• **Stored data**
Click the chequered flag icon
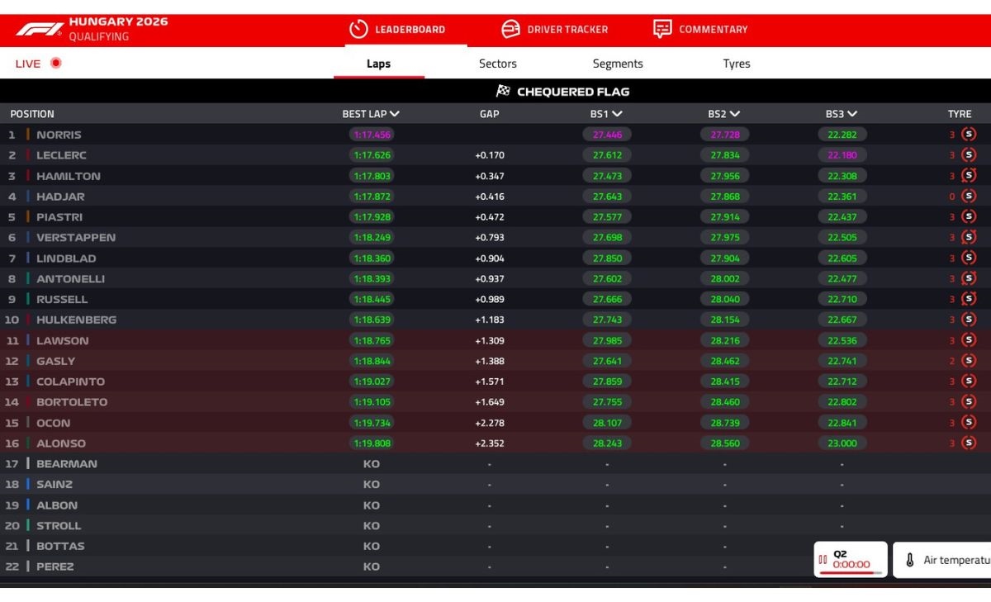This screenshot has width=991, height=602. point(503,92)
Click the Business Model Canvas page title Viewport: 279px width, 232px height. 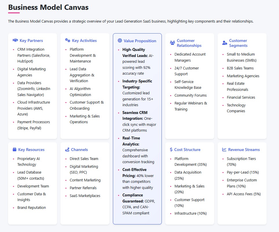pyautogui.click(x=48, y=7)
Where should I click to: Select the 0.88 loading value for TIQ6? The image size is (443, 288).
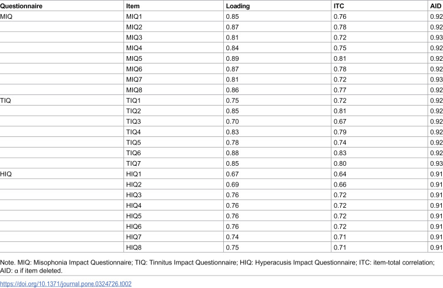232,153
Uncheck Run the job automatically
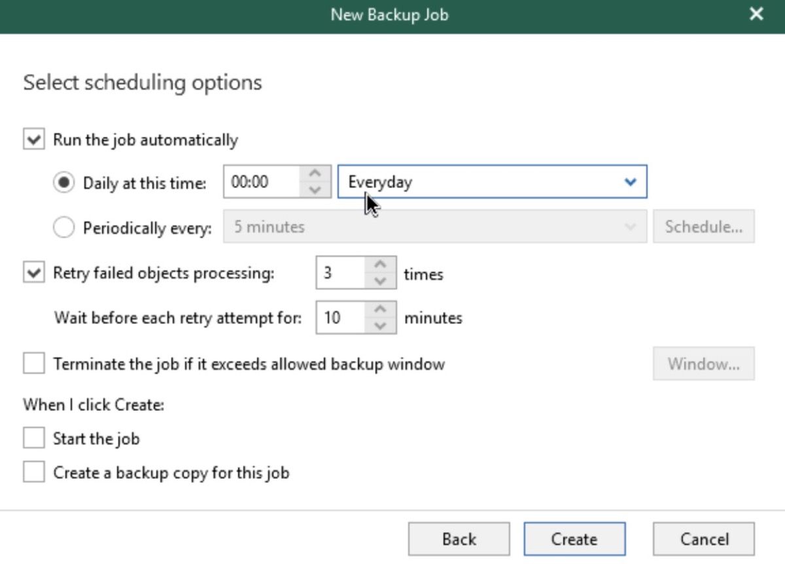Viewport: 785px width, 564px height. tap(34, 140)
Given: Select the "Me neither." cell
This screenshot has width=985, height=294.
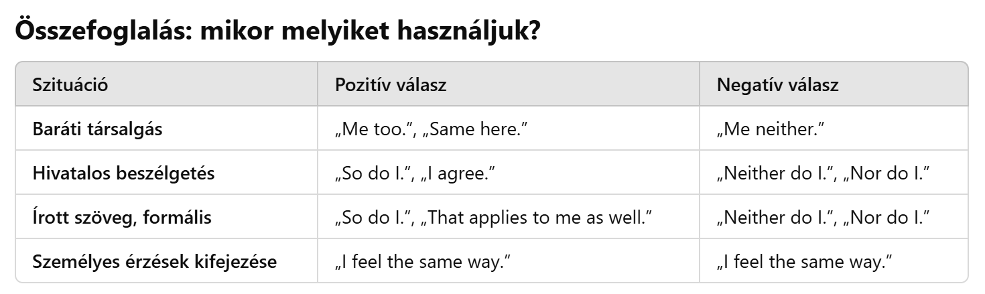Looking at the screenshot, I should [x=770, y=129].
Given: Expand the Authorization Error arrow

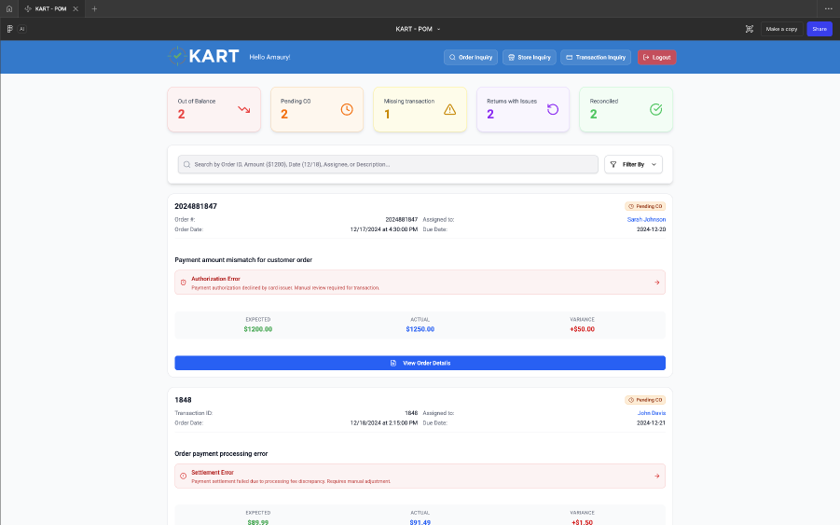Looking at the screenshot, I should 656,283.
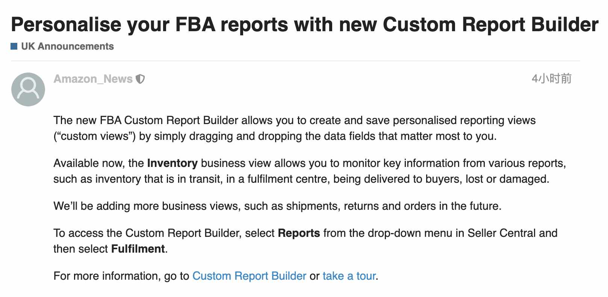
Task: Go to the UK Announcements category
Action: pos(67,46)
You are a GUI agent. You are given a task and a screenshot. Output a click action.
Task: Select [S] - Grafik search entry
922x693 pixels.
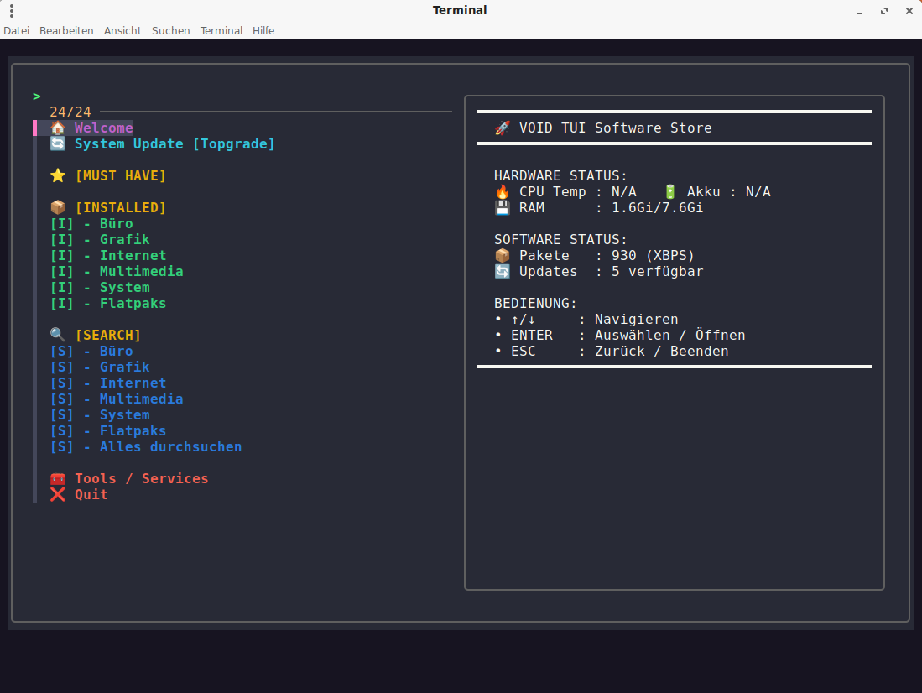100,367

• **Brief**
The copy should begin at the line containing "Uncheck Run the job automatically" and end at the last line of the data above; please restate those lines word for word without the pictures.

• **Exercise result**
Uncheck Run the job automatically
Viewport: 785px width, 564px height. tap(34, 140)
Given: Select the "Me neither." cell
This screenshot has width=985, height=294.
Looking at the screenshot, I should [x=770, y=129].
Given: Expand the Authorization Error arrow

Looking at the screenshot, I should 656,283.
Task: Go to the UK Announcements category
Action: pos(67,46)
You are a GUI agent. You are given a task and a screenshot. Output a click action.
Task: Select [S] - Grafik search entry
922x693 pixels.
100,367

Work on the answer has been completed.